I found that when using Spring Boot 3.4.1, this version places the properties from the header into the request when handling web requests.

There is a property bu in the header of request.

code:

@GetMapping("/periodic-data")
fun periodicData(condition: MarketingBoardDataDtoV2) = marketingBoardV2Service.periodicData(condition)

data class MarketingBoardDataDtoV2(
    val category: String?,
    val subBrand: String?,
    val bu: String?,
    val startDate: LocalDate,
    val endDate: LocalDate,
)

request:

GET {{host}}/v2/marketing-board/periodic-data?startDate=2024-08-14&endDate=2024-12-14

in 3.4.1: Spring properties bound from request header to data class

in <=3.4.0 Spring properties bound from request header to data class

Comment From: bclozel

Have you tried filtering this property in the binder as explained here?

Comment From: 664623107

Have you tried filtering this property in the binder as explained here?

@bclozel I added the property bu to the header of each request in the Filter.

override fun doFilter(request: ServletRequest?, response: ServletResponse?, chain: FilterChain) {
    val httpServletRequest = request as HttpServletRequest
    // something ...
    request.setHeader(Constant.BU, "$bu")
    // something ...
}

But in the old version, there were no issues; I have always used it this way.

Comment From: bclozel

@664623107 that is not what I was suggesting.

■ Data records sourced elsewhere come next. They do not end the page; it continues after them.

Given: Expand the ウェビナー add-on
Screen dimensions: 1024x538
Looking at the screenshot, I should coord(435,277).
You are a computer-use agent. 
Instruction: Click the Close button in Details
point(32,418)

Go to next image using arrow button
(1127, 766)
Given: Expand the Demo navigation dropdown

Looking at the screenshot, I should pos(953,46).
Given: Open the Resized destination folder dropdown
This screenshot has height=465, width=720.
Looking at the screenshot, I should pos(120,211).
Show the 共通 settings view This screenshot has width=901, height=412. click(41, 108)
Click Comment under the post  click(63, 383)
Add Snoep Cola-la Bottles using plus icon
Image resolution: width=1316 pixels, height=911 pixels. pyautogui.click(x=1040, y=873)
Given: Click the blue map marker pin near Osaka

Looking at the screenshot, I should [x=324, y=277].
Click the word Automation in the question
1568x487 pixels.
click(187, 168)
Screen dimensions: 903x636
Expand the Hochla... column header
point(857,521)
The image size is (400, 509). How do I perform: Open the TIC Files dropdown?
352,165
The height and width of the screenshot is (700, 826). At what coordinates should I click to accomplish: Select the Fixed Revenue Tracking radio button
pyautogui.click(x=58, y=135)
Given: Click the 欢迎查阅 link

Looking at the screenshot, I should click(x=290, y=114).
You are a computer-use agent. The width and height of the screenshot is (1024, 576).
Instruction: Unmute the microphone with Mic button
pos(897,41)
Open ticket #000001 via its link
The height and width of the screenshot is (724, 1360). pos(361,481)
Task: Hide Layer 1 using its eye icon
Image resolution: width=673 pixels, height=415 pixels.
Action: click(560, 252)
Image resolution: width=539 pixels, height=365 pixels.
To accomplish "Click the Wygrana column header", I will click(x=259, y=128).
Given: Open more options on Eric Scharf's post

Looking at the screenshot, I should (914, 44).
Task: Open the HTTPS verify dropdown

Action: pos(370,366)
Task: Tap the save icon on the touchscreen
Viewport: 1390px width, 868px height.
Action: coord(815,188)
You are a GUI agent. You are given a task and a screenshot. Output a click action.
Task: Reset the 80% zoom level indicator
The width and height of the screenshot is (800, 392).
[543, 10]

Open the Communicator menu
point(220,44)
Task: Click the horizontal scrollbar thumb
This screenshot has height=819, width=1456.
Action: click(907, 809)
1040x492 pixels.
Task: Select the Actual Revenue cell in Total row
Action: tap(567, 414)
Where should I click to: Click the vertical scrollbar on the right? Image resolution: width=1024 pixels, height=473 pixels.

Please try the code snippet suggested here, configuring the binder to ignore the "bu" header.

Here's a class you can copy to your project that will ignore all header values. Let us know how this works for you.

import org.springframework.web.bind.annotation.ControllerAdvice;
import org.springframework.web.bind.annotation.InitBinder;
import org.springframework.web.servlet.mvc.method.annotation.ExtendedServletRequestDataBinder;

@ControllerAdvice
public class MyControllerAdvice {

    @InitBinder
    public void initBinder(ExtendedServletRequestDataBinder binder) {
        binder.addHeaderPredicate(header -> false);
    }
}

Comment From: 664623107

import org.springframework.web.bind.annotation.ControllerAdvice;
import org.springframework.web.bind.annotation.InitBinder;
import org.springframework.web.servlet.mvc.method.annotation.ExtendedServletRequestDataBinder;

@ControllerAdvice
public class MyControllerAdvice {

    @InitBinder
    public void initBinder(ExtendedServletRequestDataBinder binder) {
        binder.addHeaderPredicate(header -> false);
    }
}

@bclozel Thanks,It worked. But why were there no issues in versions <= 3.4.0? Is this a bug?

Comment From: bclozel

Thanks for letting us know. I think this is due to #34073, so not a bug. Your DTO class takes this argument in its constructor, which is a pretty strong signal for the binder to do the binding. I'll leave this opened for now to let Rossen comment on this, but I suspect that binding constructor arguments is the expected behavior here.

Comment From: bclozel

We have discussed this as a team, and we're going to refine this support in #34182. As for this particular case, we think that this behavior change uncovered a problem in the design of your application. Rather than using request headers as a context map, you should be adding this information as a request attribute.

We're closing this issue in favor of #34182. You can keep using the code snippet I shared but please consider refactoring this part of your application. Thanks!